#### [Work instructions]
Please output the lines of the records, starting at the line that contains "Given: Click the Date column header" and ending at the end of the records, as a JSON list of strings with one string per line. Skip blank lines and leave the pictures out.

#### [Supplied entries]
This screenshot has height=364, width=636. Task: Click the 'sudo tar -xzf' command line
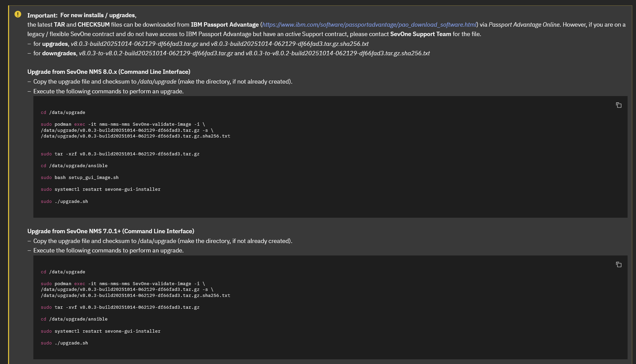tap(120, 154)
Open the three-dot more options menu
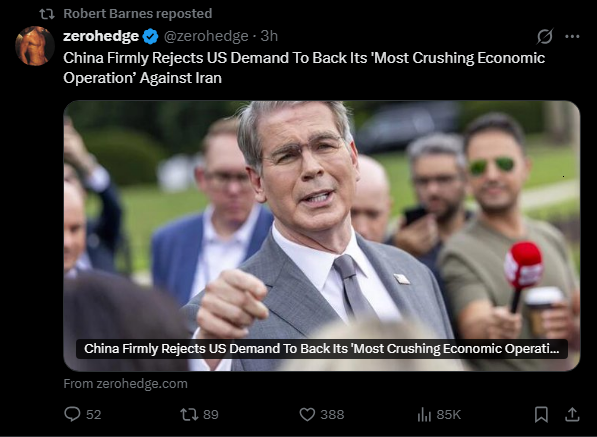The width and height of the screenshot is (597, 437). pos(572,37)
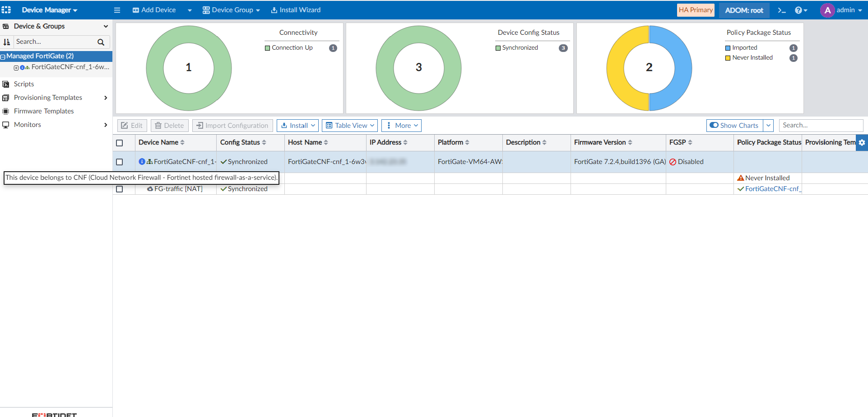
Task: Click the search magnifier in sidebar
Action: click(x=101, y=42)
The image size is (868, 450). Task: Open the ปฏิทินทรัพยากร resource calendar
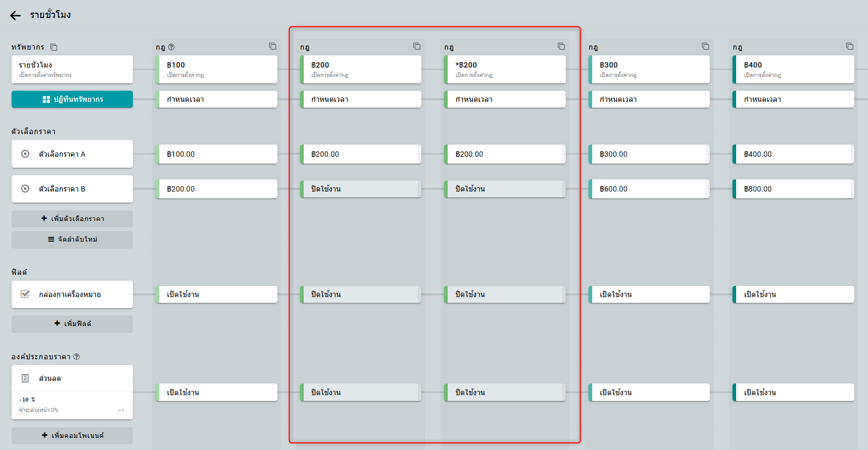[x=72, y=99]
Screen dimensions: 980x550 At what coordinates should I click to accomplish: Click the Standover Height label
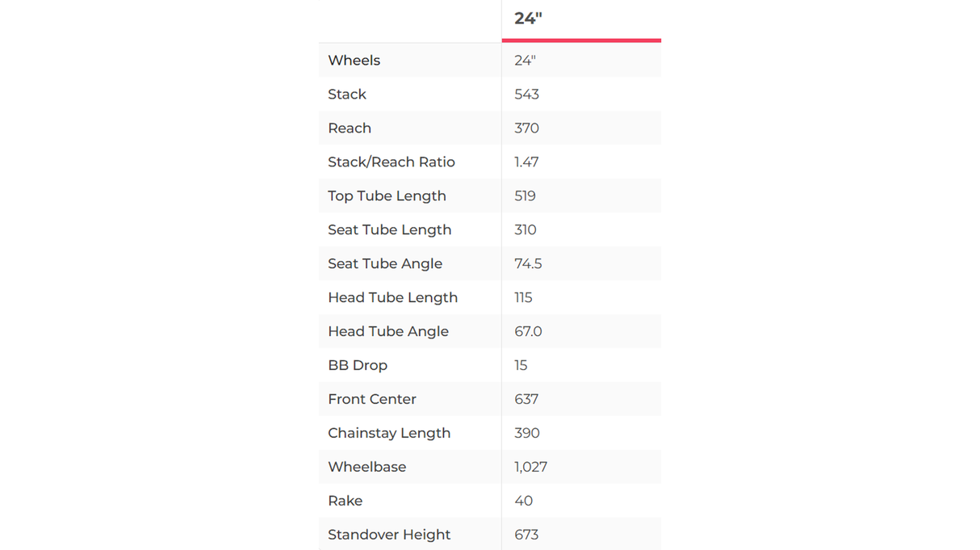click(389, 535)
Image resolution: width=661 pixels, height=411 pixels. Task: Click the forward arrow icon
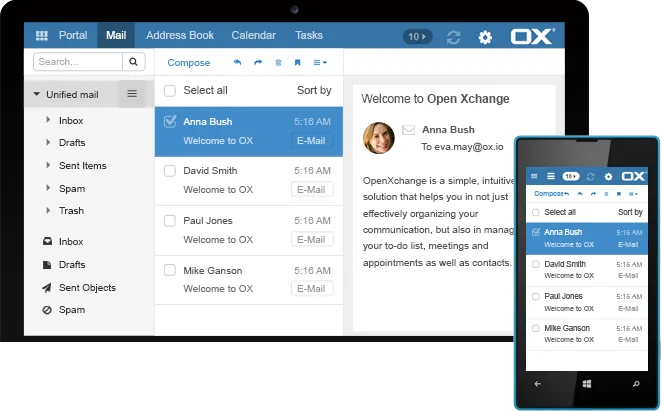258,63

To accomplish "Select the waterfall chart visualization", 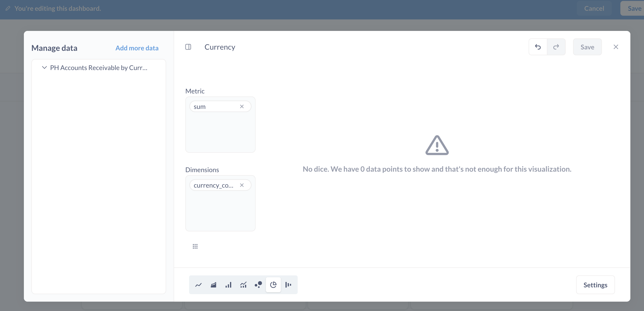I will tap(288, 285).
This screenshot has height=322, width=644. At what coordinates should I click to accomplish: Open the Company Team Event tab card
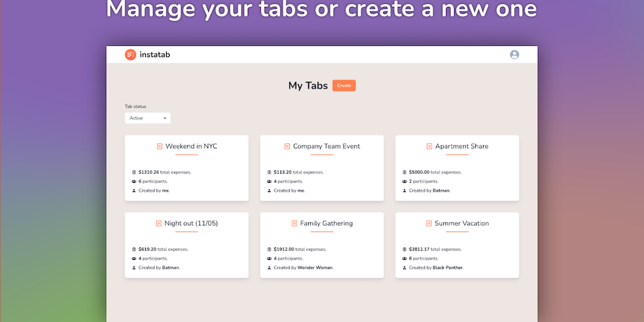coord(321,168)
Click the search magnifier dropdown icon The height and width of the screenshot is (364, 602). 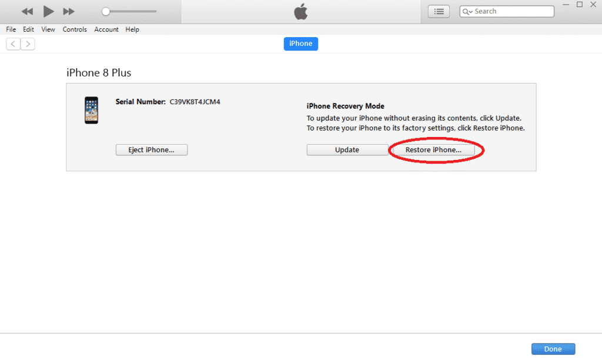click(x=467, y=11)
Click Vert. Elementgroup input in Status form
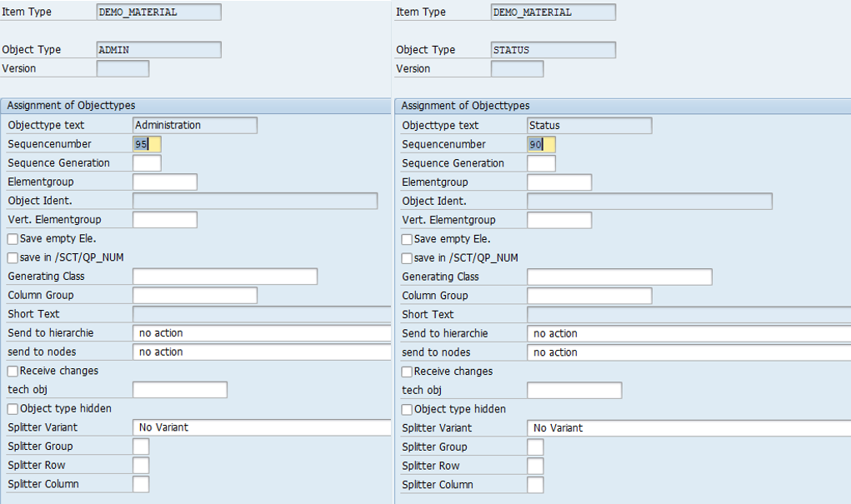Screen dimensions: 851x504 pos(558,220)
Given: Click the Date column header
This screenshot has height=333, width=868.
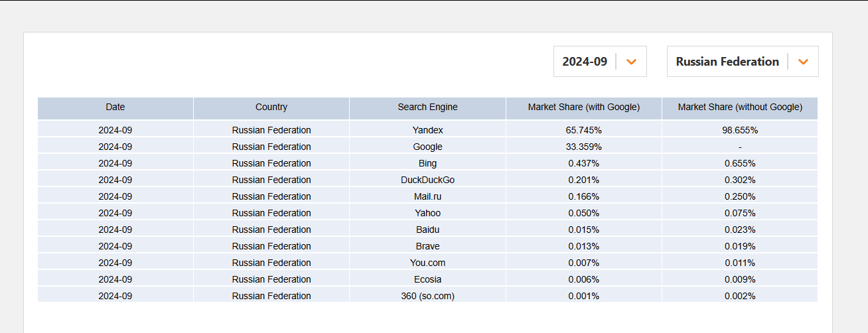Looking at the screenshot, I should tap(115, 108).
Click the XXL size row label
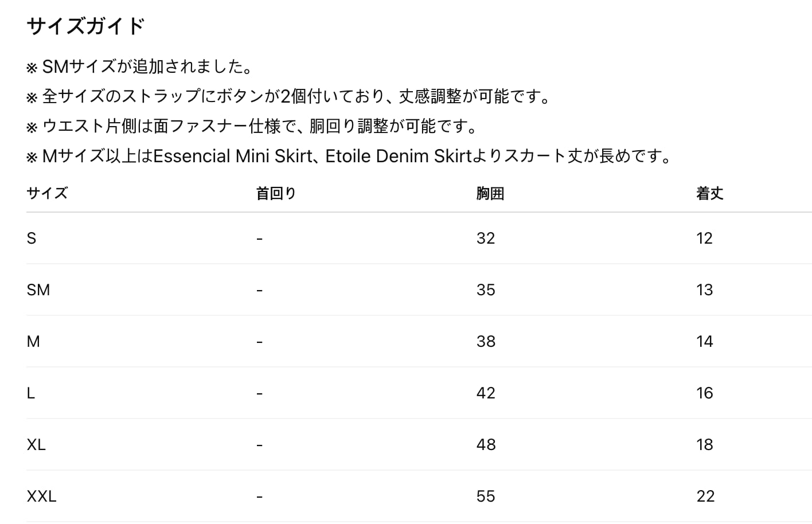 (41, 496)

#### [Response to the exercise]
[
  "Given: Click the Date column header",
  "This screenshot has height=333, width=868.",
  "Looking at the screenshot, I should tap(115, 108).",
  "Click the XXL size row label",
  " (41, 496)"
]